▸ Work request: Your task is to repeat exactly the lines below between the line holding "Nachname (1003, 1759)" and the line holding "Newsletter (1017, 1853)", inclusive, and only those.

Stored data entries
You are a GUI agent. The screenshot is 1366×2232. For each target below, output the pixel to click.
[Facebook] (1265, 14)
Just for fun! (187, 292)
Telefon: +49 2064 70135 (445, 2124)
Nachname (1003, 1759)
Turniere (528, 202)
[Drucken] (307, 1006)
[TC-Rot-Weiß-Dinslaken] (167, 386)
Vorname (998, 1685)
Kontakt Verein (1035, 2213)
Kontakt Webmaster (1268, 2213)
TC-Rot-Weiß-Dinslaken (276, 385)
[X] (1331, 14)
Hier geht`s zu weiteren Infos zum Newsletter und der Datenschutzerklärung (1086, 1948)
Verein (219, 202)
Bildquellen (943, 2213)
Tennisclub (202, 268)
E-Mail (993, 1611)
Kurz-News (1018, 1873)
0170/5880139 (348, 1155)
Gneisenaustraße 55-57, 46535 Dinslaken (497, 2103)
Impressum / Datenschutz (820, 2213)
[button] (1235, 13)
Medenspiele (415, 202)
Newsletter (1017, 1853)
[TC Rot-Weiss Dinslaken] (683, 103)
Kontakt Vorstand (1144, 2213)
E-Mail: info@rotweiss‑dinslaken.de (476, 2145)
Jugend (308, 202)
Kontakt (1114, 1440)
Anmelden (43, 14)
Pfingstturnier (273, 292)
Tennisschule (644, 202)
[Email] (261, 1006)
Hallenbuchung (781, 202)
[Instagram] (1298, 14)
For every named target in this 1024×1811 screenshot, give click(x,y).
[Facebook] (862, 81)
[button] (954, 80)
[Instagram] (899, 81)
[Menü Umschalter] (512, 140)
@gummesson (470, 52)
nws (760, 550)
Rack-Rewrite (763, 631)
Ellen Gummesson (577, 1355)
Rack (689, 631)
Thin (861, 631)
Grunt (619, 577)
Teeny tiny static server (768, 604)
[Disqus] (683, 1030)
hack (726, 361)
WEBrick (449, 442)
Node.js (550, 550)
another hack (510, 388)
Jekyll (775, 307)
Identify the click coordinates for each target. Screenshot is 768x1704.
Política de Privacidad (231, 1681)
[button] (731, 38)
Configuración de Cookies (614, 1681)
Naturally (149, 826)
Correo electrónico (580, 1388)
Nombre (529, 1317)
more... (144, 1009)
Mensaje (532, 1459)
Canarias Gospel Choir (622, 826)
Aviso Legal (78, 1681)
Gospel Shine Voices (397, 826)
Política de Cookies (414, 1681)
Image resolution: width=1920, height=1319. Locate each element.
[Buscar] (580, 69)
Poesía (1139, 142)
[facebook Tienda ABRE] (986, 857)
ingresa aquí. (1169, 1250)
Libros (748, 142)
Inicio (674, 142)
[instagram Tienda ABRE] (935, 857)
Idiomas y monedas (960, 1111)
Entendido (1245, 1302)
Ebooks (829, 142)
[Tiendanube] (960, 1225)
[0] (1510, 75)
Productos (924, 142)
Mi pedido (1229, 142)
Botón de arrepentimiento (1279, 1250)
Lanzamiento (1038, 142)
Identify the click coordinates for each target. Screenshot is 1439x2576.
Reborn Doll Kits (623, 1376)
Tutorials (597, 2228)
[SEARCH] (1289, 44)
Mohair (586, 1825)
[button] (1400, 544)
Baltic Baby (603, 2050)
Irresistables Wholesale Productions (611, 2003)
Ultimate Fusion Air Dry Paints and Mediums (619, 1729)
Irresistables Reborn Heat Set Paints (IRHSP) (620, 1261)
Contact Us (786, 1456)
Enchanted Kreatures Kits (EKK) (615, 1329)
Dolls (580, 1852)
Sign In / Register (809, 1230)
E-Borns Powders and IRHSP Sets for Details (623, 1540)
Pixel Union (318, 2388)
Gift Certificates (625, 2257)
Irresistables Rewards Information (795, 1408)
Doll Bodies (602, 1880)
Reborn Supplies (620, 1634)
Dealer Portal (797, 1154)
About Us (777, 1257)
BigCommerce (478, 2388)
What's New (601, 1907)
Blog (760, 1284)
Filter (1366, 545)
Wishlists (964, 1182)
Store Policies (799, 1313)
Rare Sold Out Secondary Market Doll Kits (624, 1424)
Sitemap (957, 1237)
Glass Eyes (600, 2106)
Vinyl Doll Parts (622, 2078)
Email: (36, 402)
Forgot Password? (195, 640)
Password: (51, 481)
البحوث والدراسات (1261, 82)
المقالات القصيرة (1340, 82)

▸ Response:
Nachname (1003, 1759)
Turniere (528, 202)
[Drucken] (307, 1006)
[TC-Rot-Weiß-Dinslaken] (167, 386)
Vorname (998, 1685)
Kontakt Verein (1035, 2213)
Kontakt Webmaster (1268, 2213)
TC-Rot-Weiß-Dinslaken (276, 385)
[X] (1331, 14)
Hier geht`s zu weiteren Infos zum Newsletter und der Datenschutzerklärung (1086, 1948)
Verein (219, 202)
Bildquellen (943, 2213)
Tennisclub (202, 268)
E-Mail (993, 1611)
Kurz-News (1018, 1873)
0170/5880139 (348, 1155)
Gneisenaustraße 55-57, 46535 Dinslaken (497, 2103)
Impressum / Datenschutz (820, 2213)
[button] (1235, 13)
Medenspiele (415, 202)
Newsletter (1017, 1853)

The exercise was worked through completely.